VVN-Vorstandsmitglied Neubauer hätte deswegen ebenso wie die SPD-Stadtratsfraktion gerne noch eine Erläuterungstafel zur Geschichte des Platzes installiert. Vogel berichtet, dass Kulturbürgermeisterin Julia Lehner (CSU) dagegen vorerst ein Veto eingelegt habe.

US-Administration errichtete Gedenkstein

Der Platz und seine Geschichte sollen in das Bildungskonzept integriert werden, das für das Reichsparteitagsgelände erarbeitet werde. Die US-Administration hat den Gedenkstein im Jahr 1946 errichten lassen und den damaligen Wodanplatz umbenannt. Auch deshalb sei das Areal "von Anfang an kein Lieblingsplatz der Nürnberger Bevölkerung" geworden, glaubt Neubauer.
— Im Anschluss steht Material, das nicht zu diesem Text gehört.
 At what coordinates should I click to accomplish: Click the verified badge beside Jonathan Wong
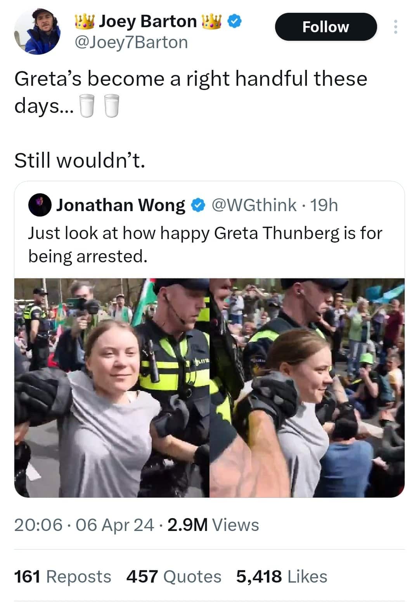point(198,205)
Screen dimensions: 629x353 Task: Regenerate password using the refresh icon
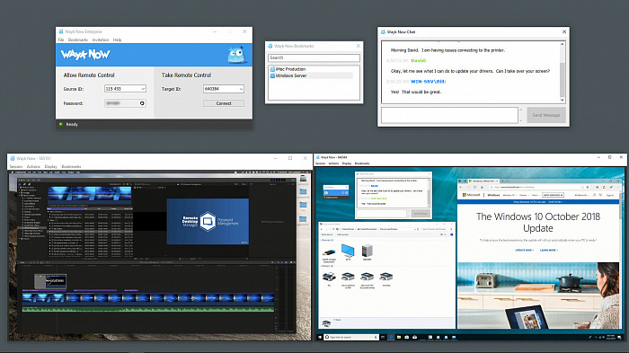click(142, 103)
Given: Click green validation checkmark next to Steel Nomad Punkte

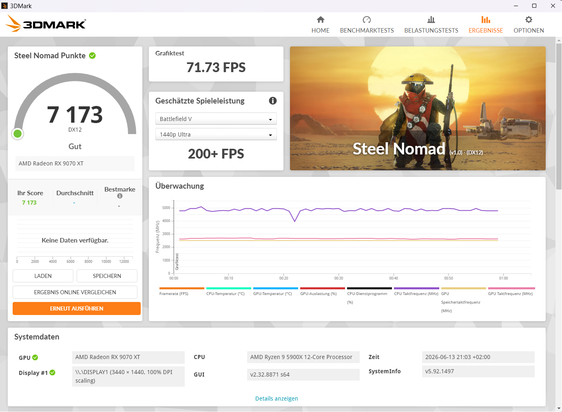Looking at the screenshot, I should click(93, 55).
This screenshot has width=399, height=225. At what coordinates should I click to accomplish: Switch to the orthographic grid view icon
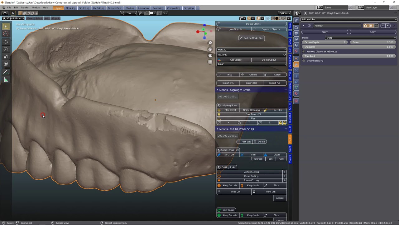[210, 62]
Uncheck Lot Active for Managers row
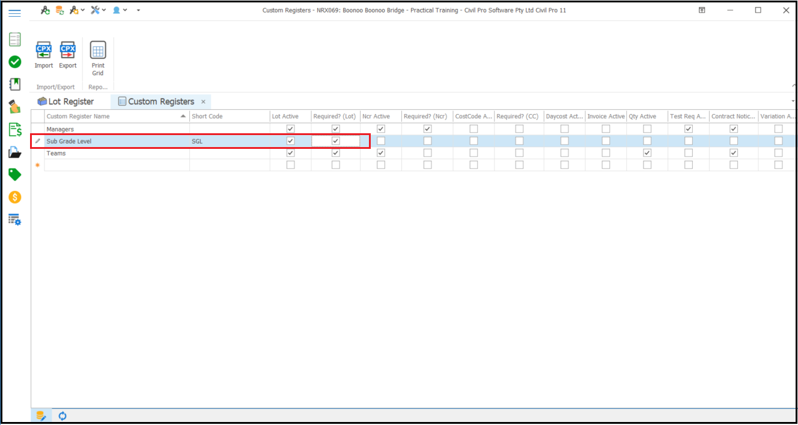This screenshot has height=425, width=798. click(x=291, y=129)
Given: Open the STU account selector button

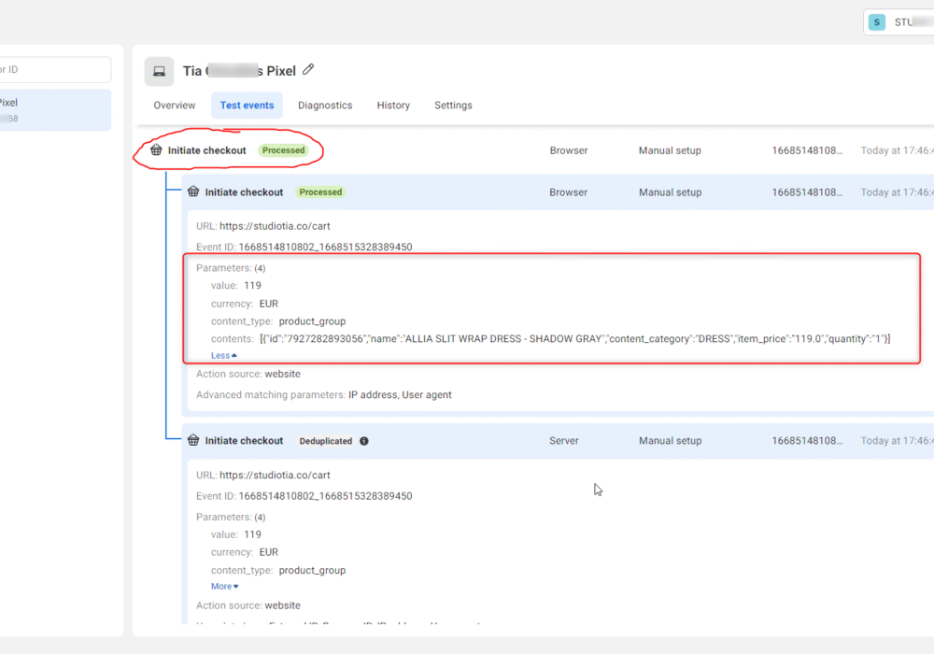Looking at the screenshot, I should point(899,22).
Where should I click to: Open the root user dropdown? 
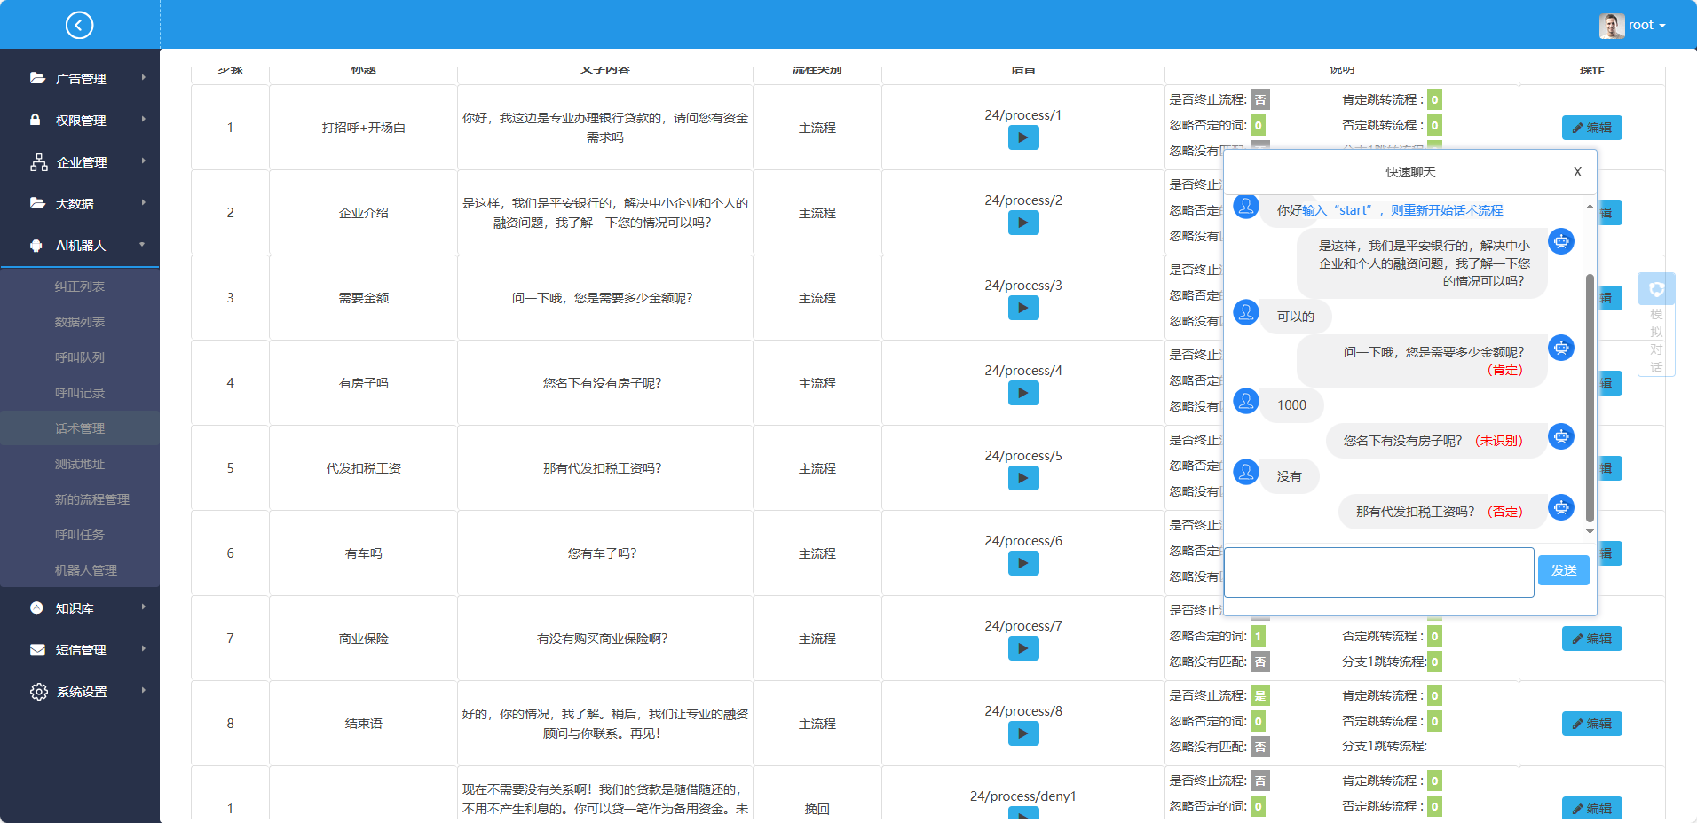(x=1633, y=25)
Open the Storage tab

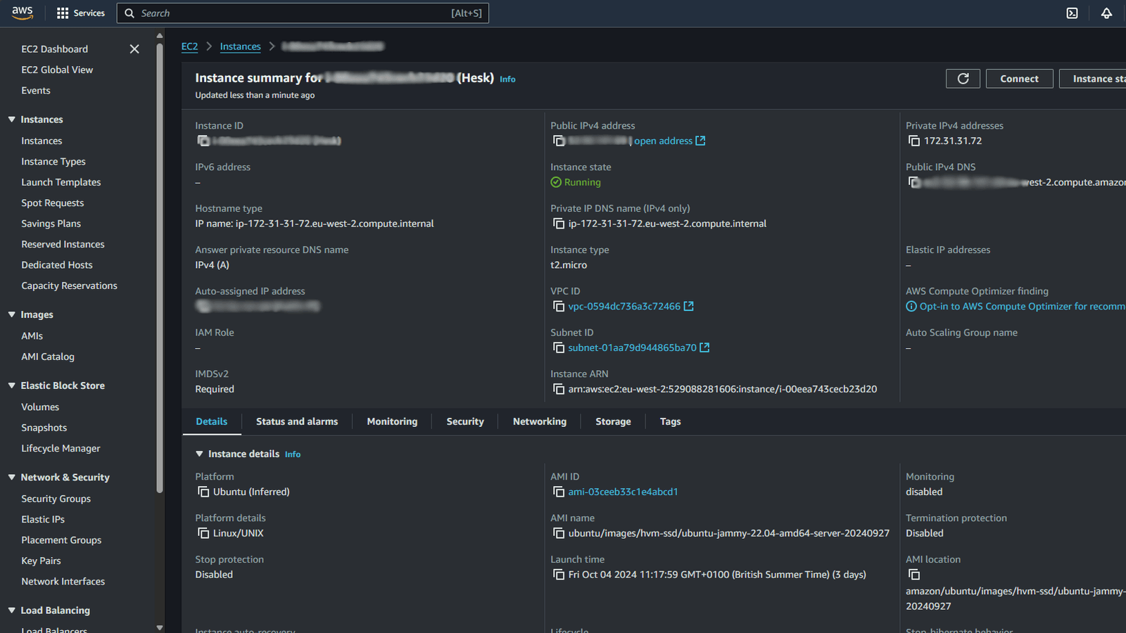(612, 421)
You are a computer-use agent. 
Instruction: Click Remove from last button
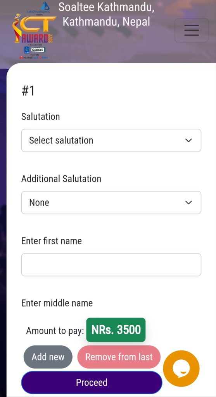click(x=119, y=357)
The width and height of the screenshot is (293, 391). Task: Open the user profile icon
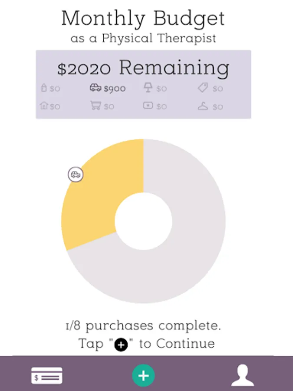pos(242,376)
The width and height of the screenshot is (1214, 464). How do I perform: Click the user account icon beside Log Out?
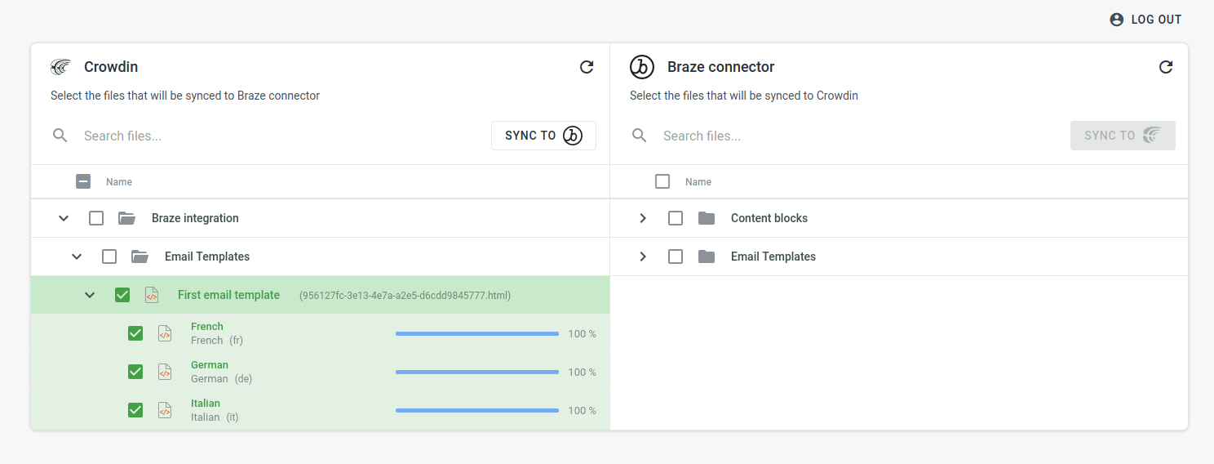point(1117,20)
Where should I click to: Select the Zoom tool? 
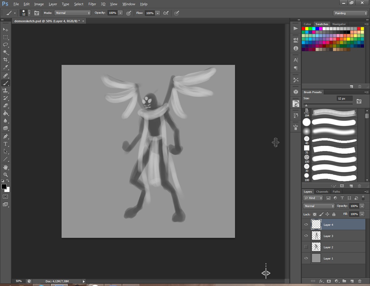point(5,175)
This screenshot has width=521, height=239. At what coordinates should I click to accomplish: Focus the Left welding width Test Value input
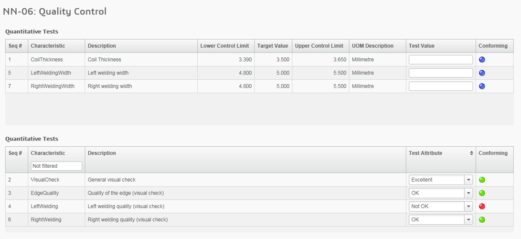click(440, 73)
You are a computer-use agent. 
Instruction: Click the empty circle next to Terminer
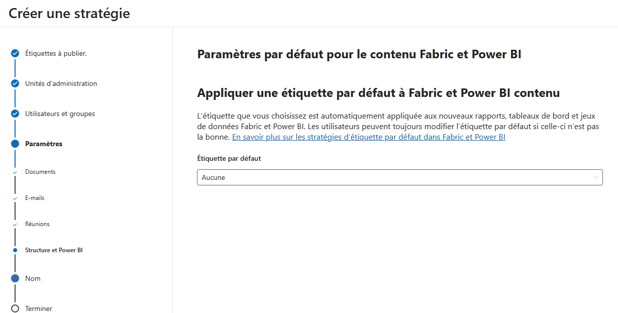(15, 308)
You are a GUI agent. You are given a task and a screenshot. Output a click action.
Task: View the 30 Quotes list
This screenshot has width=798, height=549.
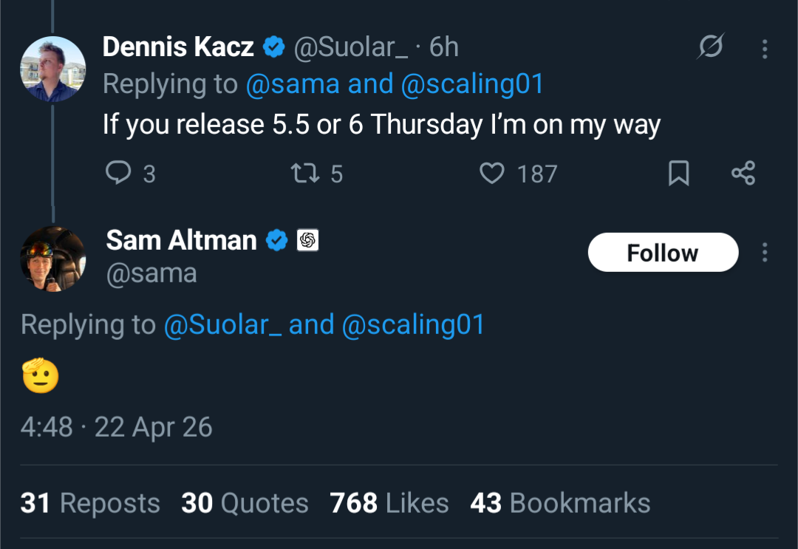click(245, 503)
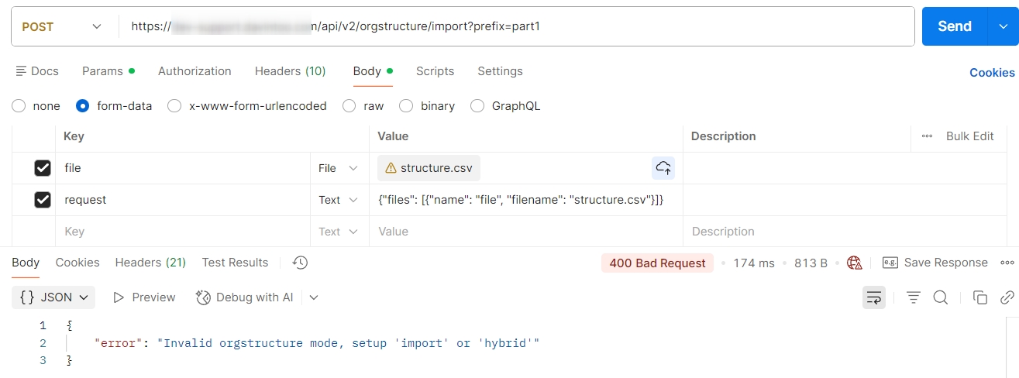Click Save Response button

[x=936, y=263]
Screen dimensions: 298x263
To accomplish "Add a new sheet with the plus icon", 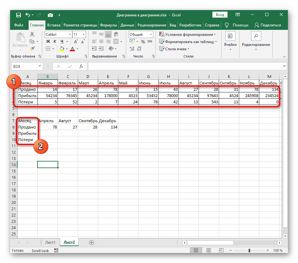I will tap(92, 243).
Ein weiterer Punkt, den das VVN-Vorstandsmitglied kritisiert, sind die Parkplätze vor dem Platz. Eigentlich sollte ein Parkverbot die Autos verbannen und eine freie Sicht auf den Gedenkstein ermöglichen. Hier habe das Verkehrsplanungsamt Einspruch erhoben, sagt Vogel, der zudem von bösen Briefen mancher Anwohner in dieser Angelegenheit berichtet.
Diese Schreiben müsse man aushalten, meint IKGN-Chef Hamburger. Man könne es ohnehin nie allen recht machen. "Wir müssen uns mit den Autofahrern anlegen."